▶ **Your task**
Exactly as they appear, reproduce the lines from the one holding "Where should I" through the last line of the material below.

▶ **Entries supplied**
■ ■ ■ ■

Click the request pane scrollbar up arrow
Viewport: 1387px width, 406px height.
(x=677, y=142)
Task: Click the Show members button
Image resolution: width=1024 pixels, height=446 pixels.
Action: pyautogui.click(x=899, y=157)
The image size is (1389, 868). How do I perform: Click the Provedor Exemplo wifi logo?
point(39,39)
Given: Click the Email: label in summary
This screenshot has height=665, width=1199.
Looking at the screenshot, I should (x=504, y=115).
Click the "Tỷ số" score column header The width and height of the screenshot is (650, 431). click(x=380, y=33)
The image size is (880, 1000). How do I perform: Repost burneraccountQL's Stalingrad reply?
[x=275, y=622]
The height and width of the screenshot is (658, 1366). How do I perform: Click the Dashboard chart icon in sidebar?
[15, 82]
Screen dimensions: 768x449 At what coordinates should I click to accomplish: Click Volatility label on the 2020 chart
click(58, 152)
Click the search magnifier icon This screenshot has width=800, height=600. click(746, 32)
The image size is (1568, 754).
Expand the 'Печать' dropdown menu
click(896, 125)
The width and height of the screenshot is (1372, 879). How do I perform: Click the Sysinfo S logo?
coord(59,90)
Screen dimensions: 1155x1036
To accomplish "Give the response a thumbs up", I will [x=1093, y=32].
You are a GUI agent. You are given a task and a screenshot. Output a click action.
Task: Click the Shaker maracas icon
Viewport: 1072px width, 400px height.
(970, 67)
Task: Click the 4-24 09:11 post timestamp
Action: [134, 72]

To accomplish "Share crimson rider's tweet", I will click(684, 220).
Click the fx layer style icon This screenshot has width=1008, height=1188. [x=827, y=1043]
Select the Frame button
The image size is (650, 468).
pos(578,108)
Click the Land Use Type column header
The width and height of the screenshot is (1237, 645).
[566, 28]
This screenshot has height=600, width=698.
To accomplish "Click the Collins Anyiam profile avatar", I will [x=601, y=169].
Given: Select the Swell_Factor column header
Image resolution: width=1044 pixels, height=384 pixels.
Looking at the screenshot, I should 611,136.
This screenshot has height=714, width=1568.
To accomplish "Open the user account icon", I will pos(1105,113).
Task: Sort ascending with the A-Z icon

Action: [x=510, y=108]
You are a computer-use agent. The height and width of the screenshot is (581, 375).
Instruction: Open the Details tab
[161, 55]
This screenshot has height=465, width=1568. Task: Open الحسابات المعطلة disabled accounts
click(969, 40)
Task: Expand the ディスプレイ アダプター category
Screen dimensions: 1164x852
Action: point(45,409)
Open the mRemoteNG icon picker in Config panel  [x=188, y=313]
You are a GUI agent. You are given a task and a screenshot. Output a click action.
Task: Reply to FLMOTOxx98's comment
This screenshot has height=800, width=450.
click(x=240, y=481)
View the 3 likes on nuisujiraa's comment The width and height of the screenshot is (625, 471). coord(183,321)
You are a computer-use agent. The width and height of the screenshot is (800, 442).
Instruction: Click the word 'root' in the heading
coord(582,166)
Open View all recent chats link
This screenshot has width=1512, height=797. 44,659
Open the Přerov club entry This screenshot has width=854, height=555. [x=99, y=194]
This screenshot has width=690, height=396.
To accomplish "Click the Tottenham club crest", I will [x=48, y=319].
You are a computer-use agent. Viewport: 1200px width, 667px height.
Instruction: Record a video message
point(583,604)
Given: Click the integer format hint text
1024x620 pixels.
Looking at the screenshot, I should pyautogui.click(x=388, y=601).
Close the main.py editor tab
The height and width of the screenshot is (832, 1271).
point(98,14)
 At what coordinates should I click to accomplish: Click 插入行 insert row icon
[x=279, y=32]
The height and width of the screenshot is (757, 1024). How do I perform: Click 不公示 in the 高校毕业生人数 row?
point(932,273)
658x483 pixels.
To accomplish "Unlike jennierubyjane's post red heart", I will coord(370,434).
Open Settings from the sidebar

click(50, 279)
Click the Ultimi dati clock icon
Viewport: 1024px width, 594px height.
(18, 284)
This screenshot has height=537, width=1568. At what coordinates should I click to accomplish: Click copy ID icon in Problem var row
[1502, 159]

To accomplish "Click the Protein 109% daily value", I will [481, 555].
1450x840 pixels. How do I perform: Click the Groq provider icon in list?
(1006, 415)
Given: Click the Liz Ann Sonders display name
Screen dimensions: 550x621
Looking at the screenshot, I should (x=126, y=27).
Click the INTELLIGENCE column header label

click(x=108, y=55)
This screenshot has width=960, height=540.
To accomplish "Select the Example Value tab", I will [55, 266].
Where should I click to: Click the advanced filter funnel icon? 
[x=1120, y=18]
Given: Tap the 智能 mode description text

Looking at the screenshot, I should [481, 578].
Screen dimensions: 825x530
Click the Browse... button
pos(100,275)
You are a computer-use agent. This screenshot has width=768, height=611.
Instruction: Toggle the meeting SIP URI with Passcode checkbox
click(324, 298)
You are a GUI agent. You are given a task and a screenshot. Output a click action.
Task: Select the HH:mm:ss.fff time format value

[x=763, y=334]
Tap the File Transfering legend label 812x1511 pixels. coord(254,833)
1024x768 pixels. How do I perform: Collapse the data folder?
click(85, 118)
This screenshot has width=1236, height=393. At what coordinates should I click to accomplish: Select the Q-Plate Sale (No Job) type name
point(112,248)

■ ■ ■ ■

▶ **Answer to this task**
Where should I click to: Click the advanced filter funnel icon? 
[x=1120, y=18]
Given: Tap the 智能 mode description text

Looking at the screenshot, I should [481, 578].
Screen dimensions: 825x530
Click the Browse... button
pos(100,275)
You are a computer-use agent. This screenshot has width=768, height=611.
Instruction: Toggle the meeting SIP URI with Passcode checkbox
click(324, 298)
You are a GUI agent. You are given a task and a screenshot. Output a click action.
Task: Select the HH:mm:ss.fff time format value

[x=763, y=334]
Tap the File Transfering legend label 812x1511 pixels. coord(254,833)
1024x768 pixels. How do I perform: Collapse the data folder?
click(85, 118)
This screenshot has width=1236, height=393. At what coordinates should I click to accomplish: Select the Q-Plate Sale (No Job) type name
point(112,248)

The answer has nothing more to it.